Mais de 70% do território do estado da
Paraíba está suscetível ao processo de desertificação. O fenômeno está
relacionado com os aspectos do clima árido, mais evidente nas regiões do
Cariri, Sertão e Seridó, mas a ação do homem é a principal causadora
das transformações drásticas que o solo vem sofrendo. O resultado é a
infertilidade de muitas localidades, que só poderão ser recuperadas
depois de décadas da utilização de técnicas específicas de manuseio da
terra.
O pesquisador e chefe geral da Embrapa
Algodão, Napoleão Beltrão, explicou que as práticas que estão sendo
utilizadas por moradores e trabalhadores da zona rural do Estado, têm
sido extremamente prejudiciais à saúde do solo. “O manejo equivocado do
solo traz graves danos ao meio ambiente e as consequências disso são,
dentre outras, a improdutividade do lugar”, alertou. De acordo com o
especialista, a desertificação é a perda da capacidade produtiva dos
ecossistemas, causada pela ação antrópica, ou seja, do homem.

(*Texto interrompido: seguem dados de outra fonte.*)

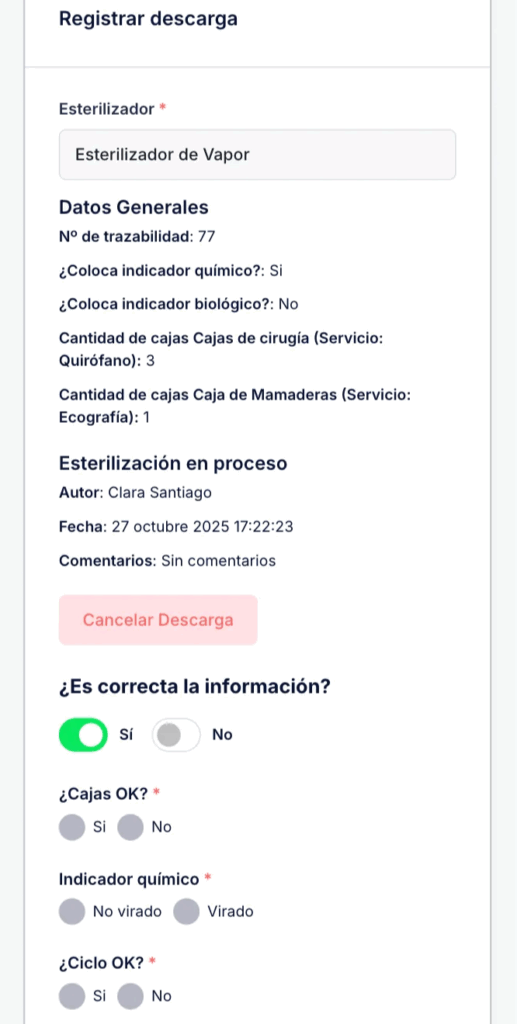Click the Caja de Mamaderas quantity line
This screenshot has height=1024, width=517.
[x=235, y=406]
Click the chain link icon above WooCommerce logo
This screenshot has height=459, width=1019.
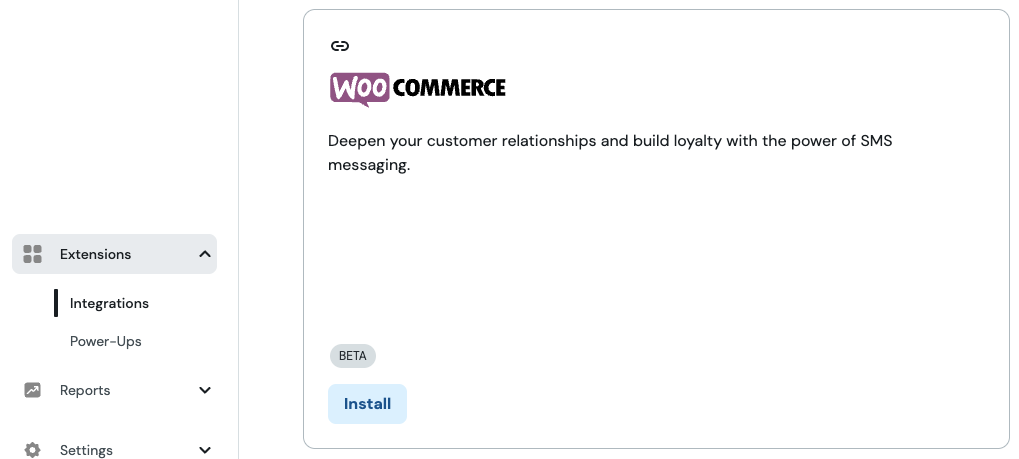(x=340, y=46)
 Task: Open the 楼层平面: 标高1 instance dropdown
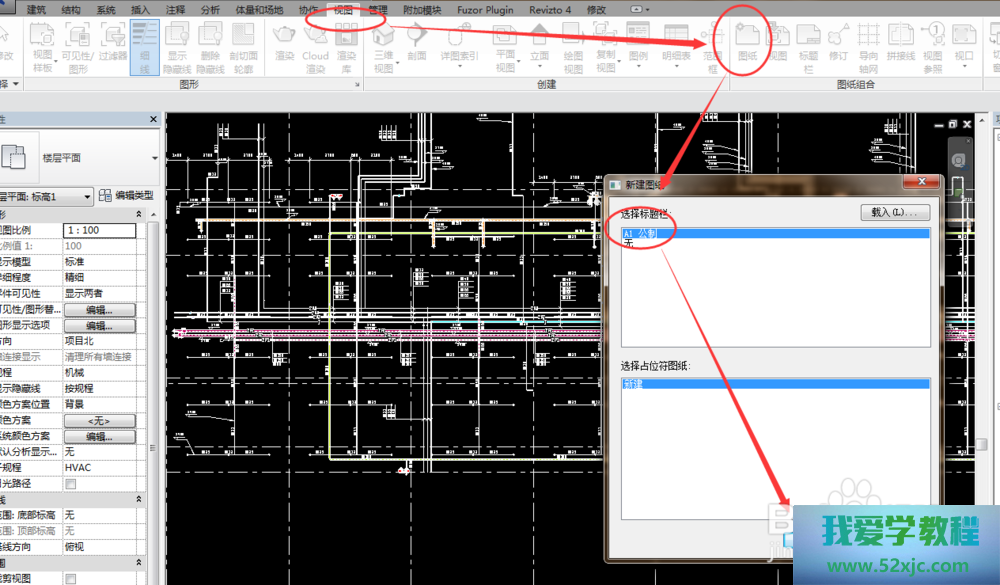tap(87, 196)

O preocupante, segundo o chefe da Embrapa,
é que para cada centímetro de solo danificado, são necessários mil anos
para que a natureza (da região semiárida) recupere aquele ponto que
sofreu os efeitos da transformação do solo. “Esse processo é geral no
Nordeste, mas a Paraíba é o estado que mais sofre, justamente por ser o
mais desertificado”, disse ele.
Conforme informou, 72% do solo paraibano
já faz parte dessa transformação e a criação de animais de forma
desordenada é um dos principais causadores desse dano. O pesquisador
informou que em regiões como o Cariri e Seridó, criadores de caprinos e
gado, especialmente, costumam exagerar na quantidade de animais por
hectare, provocando a compactação do solo de tal forma que impossibilita
o uso para a agricultura.
Ele explicou dando um exemplo de que,
enquanto o ideal é a criação de um boi para cada 20 hectares, o que se
observa nessas regiões é a criação de 10 animais por cada hectare de
terra. “O pisoteamento dos animais acaba compactando o solo e nem as
plantas nativas da Caatinga conseguem sobreviver a essa degradação”,
informou. Além do processo antrópico, a seca deste ano e a consequente
diminuição de chuvas acabam interferindo na ação.